Personal information
- Date of birth: 19 April 1931
- Place of birth: București, Romania
- Date of death: 1 February 2017 (aged 85)
- Height: 1.76 m (5 ft 9 in)
- Position: Forward

Youth career
- 1945–1948: Unirea Tricolor București

Senior career*
- Years: Team / Apps / (Gls)
- 1948–1949: UCB București
- 1950: Progresul ICAS București
- 1952–1953: Știința Iași
- 1954–1956: Știința Timișoara / 65 / (32)
- 1957–1962: Progresul București / 79 / (33)
- 1962–1964: Farul Constanța / 40 / (15)
- Total:  / 184 / (80)

International career
- 1956–1957: Romania B / 2 / (0)
- 1959: Romania Olympic / 1 / (0)
- 1958–1960: Romania / 3 / (2)

= Constantin Dinulescu =

Romanian footballer

Constantin Dinulescu (19 April 1931 – 1 February 2017) was a Romanian football forward who played for Romania in the 1960 European Nations' Cup.

==Club career==
Dinulescu was born on 19 April 1931 in București, Romania and began playing junior-level football in 1945 at Unirea Tricolor București. He started playing senior-level football in the regional championship for UCB București. In 1950, he joined Divizia B club Progresul ICAS București. Subsequently, in 1952 he went to play for Știința Iași in the same division. Two years later, he joined Știința Timișoara, making his Divizia A debut on 21 March 1954 under coach Eugen Mladin in a 0–0 away draw against Metalul Hunedoara. Dinulescu scored a career-best 17 goals in the 1955 season, which made him the second top-scorer of the league, with one goal fewer than teammate Ion Ciosescu. On 1 July 1956, he scored a goal in a 2–1 West derby victory against UTA Arad. In 1957, Dinulescu switched teams again, transferring from Politehnica to Progresul București. His first achievement with the club was reaching the 1958 Cupa României final, playing the entire match under coaches Ioan Lupaș and Cornel Drăgușin in the 1–0 loss to Știința Timișoara. Dinulescu won the 1959–60 Cupa României with Progresul, but coach Augustin Botescu did not use him in the final. In 1962, he went to Farul Constanța where he was part of the team's prolific offensive trio alongside Ciosescu and Iosif Bükössy. There, he made his last Divizia A appearance on 8 December 1963 in a 1–0 away loss to Petrolul Ploiești, totaling 184 matches with 80 goals in the competition.

==International career==
Between 1956 and 1959, Dinulescu made several appearances for Romania's B and Olympic teams.

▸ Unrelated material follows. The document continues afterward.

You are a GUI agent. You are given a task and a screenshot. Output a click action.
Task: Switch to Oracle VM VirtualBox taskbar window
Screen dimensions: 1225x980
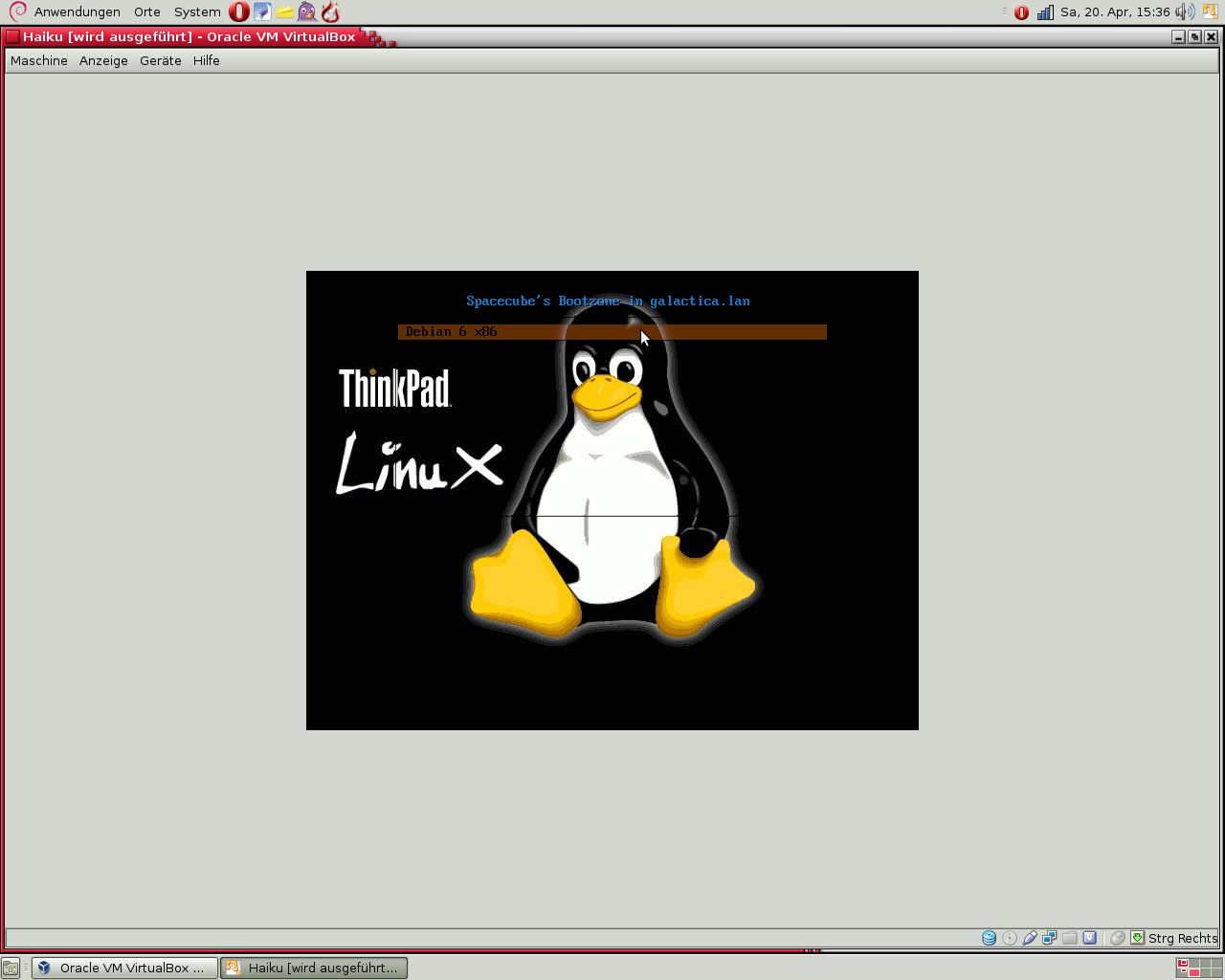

Dinulescu played three games and scored two goals for Romania. He made his debut on 30 September 1962, opening the score under coach Augustin Botescu in a 2–1 friendly loss to rivals Hungary in which he was also sent off in the 67th minute. Subsequently, he scored a goal in a 3–0 win over Turkey in the Euro 1960 qualifiers which helped his side reach the quarter-finals where they were defeated by Czechoslovakia who advanced to the final tournament.

===International goals===
Scores and results list Romania's goal tally first, score column indicates score after each Dinulescu goal.

List of international goals scored by Constantin Dinulescu
| No. | Date | Venue | Opponent | Score | Result | Competition |
|---|---|---|---|---|---|---|
| 1 | 26 October 1958 | Stadionul 23 August, Bucharest, Romania | Hungary | 1–0 | 1–2 | Friendly match |
| 2 | 2 November 1958 | Stadionul 23 August, Bucharest, Romania | Turkey | 3–0 | 3–0 | 1960 European Nations' Cup qualifying |

==Refereeing career==
After he ended his playing career, Dinulescu became a referee who officiated 113 Divizia A matches over the course of 12 seasons. He also officiated at international and European club level.

==Personal life and death==
In 2008, Dinulescu received the Honorary Citizen of Timișoara title.

Dinulescu died on 1 February 2017 at age 85.